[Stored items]

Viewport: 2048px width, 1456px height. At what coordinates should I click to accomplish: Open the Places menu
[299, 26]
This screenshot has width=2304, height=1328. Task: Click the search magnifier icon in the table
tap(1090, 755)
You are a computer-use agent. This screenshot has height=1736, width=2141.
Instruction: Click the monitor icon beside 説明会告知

_Exercise prompt_
Start to finish, restate the records above word for word.

_Written answer_
Viewport: 2048px width, 1456px height. At what coordinates should I click to accomplish: Open the Places menu
[299, 26]
This screenshot has width=2304, height=1328. Task: Click the search magnifier icon in the table
tap(1090, 755)
You are a computer-use agent. This screenshot has height=1736, width=2141.
Instruction: Click the monitor icon beside 説明会告知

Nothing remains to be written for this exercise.